Потеряв всякое терпение в пылу злобы и бессилия дежурный по привокзальному отделению схватил молоток и снова со всей силы ударил в центр футляра. Молоток резко отскочил от футляра, как от батута и с удвоенной силой впечатался в лоб дежурного, после чего, он молча упал навзничь, обливаясь кровью из рассеченного лба. После рухнувшего на пол тела в участке наступила тишина. Лица сержантов застыли от увиденного и внутри себя пробовали искать ответы на вопросы. Но ответов не было, оставались только странные вопросительные знаки. Старенький футляр для скрипки продолжал лежать на столе, закрытый и что-то хранящий внутри себя. Задержанный человек сидел на корточках облокотившись о стену и глядя в пол, думая о чем-то своем. Он незаметно посмотрел на часы и отметил, что миниатюрная красная лампочка медленно погасла, и так же медленно зажглась голубая с противоположной стороны маятника. Больной парень поднял от удивления брови вверх, улыбнулся и, поднявшись с пола, сел на стул, глядя в глаза удивленным сержантам.

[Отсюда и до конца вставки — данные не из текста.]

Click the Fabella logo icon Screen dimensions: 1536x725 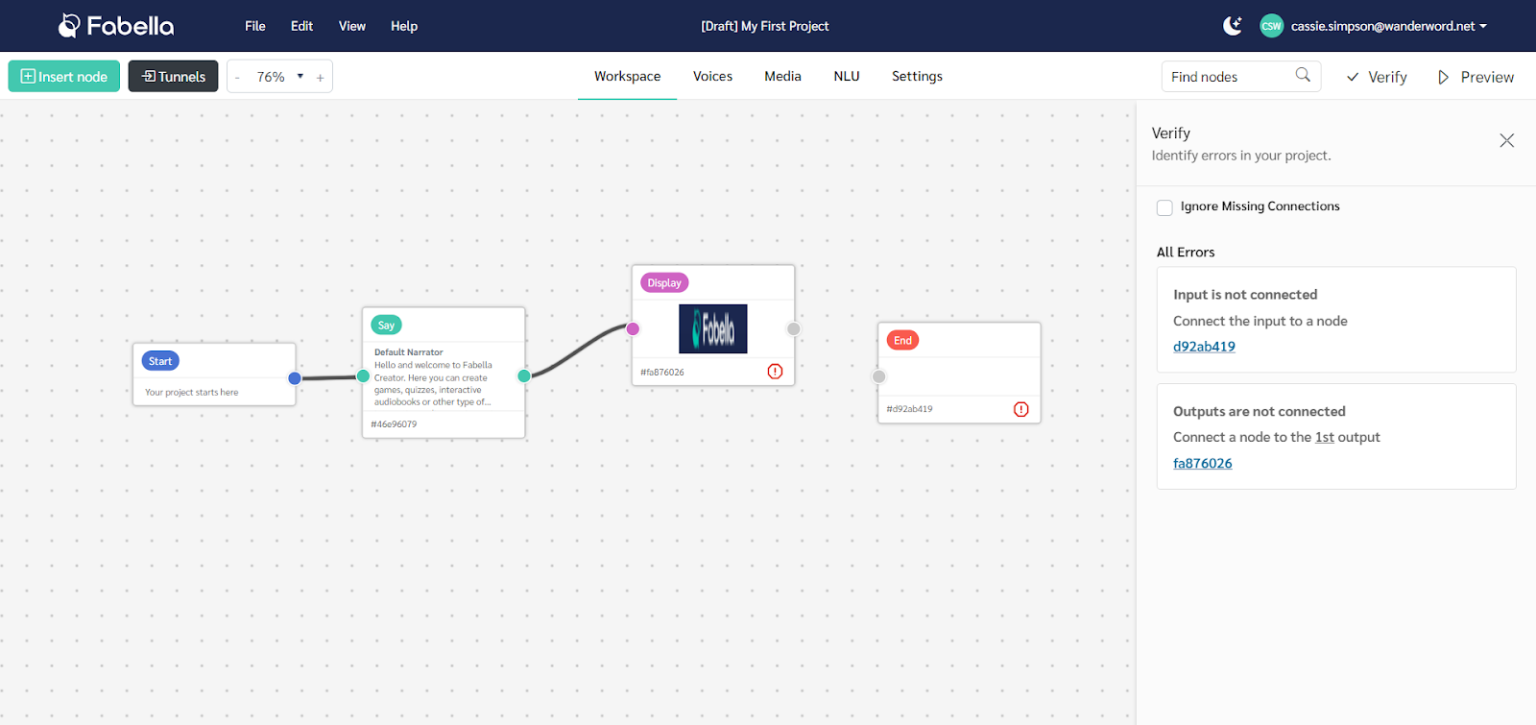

- Отырыват нэзя…! Вы нэ сышат мэне…? Вы люды или дуракы? Пачаму вы нэ сышат мэне… вы же имеэтэ уши? - Даун прокашлялся, глубоко вздохнул и продолжил абсолютно нормальным языком с дикцией диктора московского телевидения. - Я же вам сказал, что открывать этот футляр нельзя. Он моя собственность, ничего плохого он не несет в себе, это очевидно. Открывать футляр таким варварским способом бесполезно. За зло всегда получите зло. Снимать с моей руки коррелятор нельзя, его никто не может снять, это не часы модной швейцарской марки за огромную бессмысленную сумму, которую вы уже вообразили себе и положили в карман. Это точный прибор определитель того, о чем вы не понимаете и понять не сможете с вашим неразвитым умственным потенциалом и стремлением к доминанте над такими же людьми, как и вы. Вы склонны к насилию, а это значит, что вы, по определению абсолютной логики проектирующего разума, находитесь за чертой учебы. Мне нужно идти, а вы помогите вашему начальнику, он такой же, как и вы, будущего у него нет, и это определенно не сегодня и не вчера. Помогите вашему офицеру у него сотрясение мозга, стресс, рассеченная рана на лбу, кровопотеря, выброс адреналина, психопатия личности, дикие комплексы с женщинами, воображение несчастного индивида, доминанта насилия, отсутствие здравого смысла, отсутствие самоанализа, страшное детство и еще двести пунктов. Он из человеческого подвида неподготовленных слышать слово. Я вам на все вопросы ответил правдой, я еду на далекую маленькую станцию «Ерофей Павлович» по своим делам и трогать меня, с целью отнятия коррелятора, была глупая затея не оформившегося мышления живых существ, наделенных властью. У вас, сержант, запущенная форма Гепатита С, а у вас,- обновленный Даун, посмотрел в глаза того милиционера, который отрывал ему ухо,- у вас сифилис в начальной стадии, и вы заражены совсем недавно.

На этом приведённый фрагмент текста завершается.